If there was one place I could move to, it would be San Luis Obispo because I am in love with the environment and atmosphere over there. It makes me so angry and bitter over the fact that I was unable to apply to cal poly slo because of my mom; I have so much bitterness towards her for that but I guess I understand her reasoning. Well actually, I don’t but what can I do about it now. Anyways, I’ll most likely still be around here but a part of me feels the need to let go of everything over here and start off fresh somewhere else. But I honestly can’t do that so easily. I have the best people I could have ever asked for, living here, I have a great job, the best weather; you know what they say, ‘when you have a good thing, don’t let it go’. Hmm.

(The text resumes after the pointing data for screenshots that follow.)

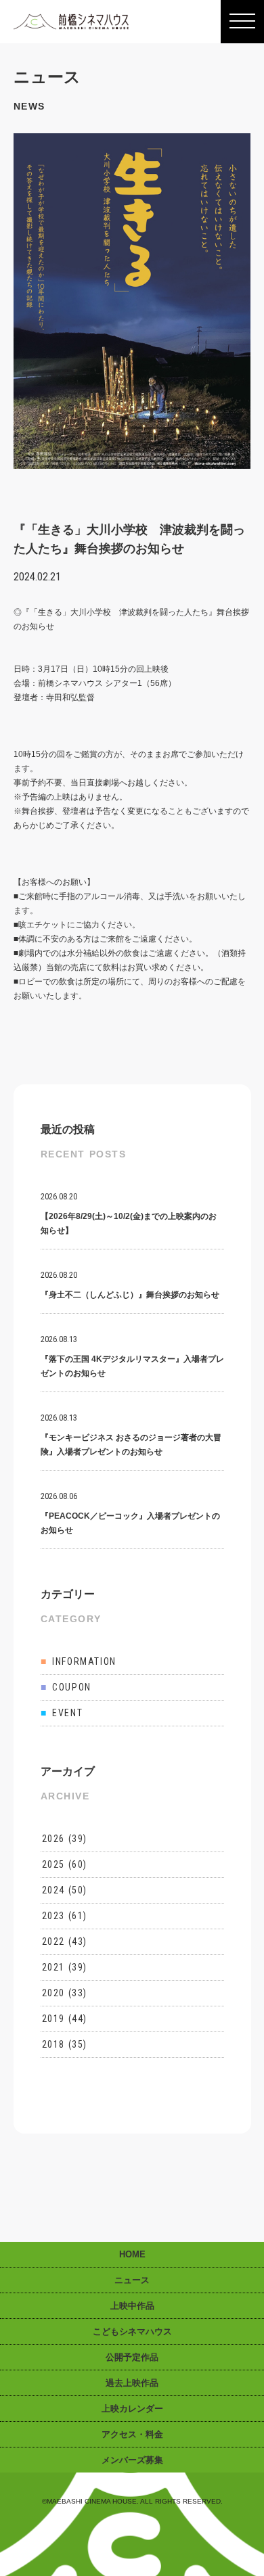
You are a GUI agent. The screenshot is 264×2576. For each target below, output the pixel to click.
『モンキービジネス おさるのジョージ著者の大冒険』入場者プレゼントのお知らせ (131, 1434)
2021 (53, 1967)
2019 (53, 2018)
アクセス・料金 (132, 2434)
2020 (53, 1992)
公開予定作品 (132, 2357)
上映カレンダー (132, 2409)
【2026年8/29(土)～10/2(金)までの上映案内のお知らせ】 (129, 1213)
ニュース (132, 2280)
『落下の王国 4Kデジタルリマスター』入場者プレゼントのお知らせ (132, 1356)
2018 (53, 2044)
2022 (53, 1941)
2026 (53, 1838)
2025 (53, 1864)
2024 (53, 1890)
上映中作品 (132, 2306)
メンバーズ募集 (132, 2460)
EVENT (62, 1712)
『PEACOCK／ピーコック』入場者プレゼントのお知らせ (130, 1513)
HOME (132, 2254)
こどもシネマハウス (132, 2331)
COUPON (66, 1687)
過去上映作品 (132, 2383)
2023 (53, 1915)
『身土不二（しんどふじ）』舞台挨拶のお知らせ (130, 1285)
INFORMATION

School, work and now badminton have been the only three dominating my mind lately. Starting next week, I’ll be working 4-5 days a week, going to badminton practice/workouts every weekday, while having school and a social life to juggle. I’m glad I’m keeping myself busy, it’s my choice to be doing so much. But if only people knew why I like to maintain such a hectic schedule. I don’t do it just because I’m bored and have nothing else to do; that may be my reason I give out to people but it most certainly isn’t the truth.
I don’t know, trying to keep yourself occupied and motivated is a really hard job. It’s really up to no one else except you and you need to maintain self-discipline in order to keep moving forward. I just hope that all of this will pay off one day. And that maybe life will finally provide me with something that will take my breath away, give me more of a reason to keep doing what I do, live, love - smile. I’m trying my best to be as patient as I can. God knows how hard I’ve been praying and asking for something to come along. But I’ll keep in faith, trust. He has something great for me, I know it.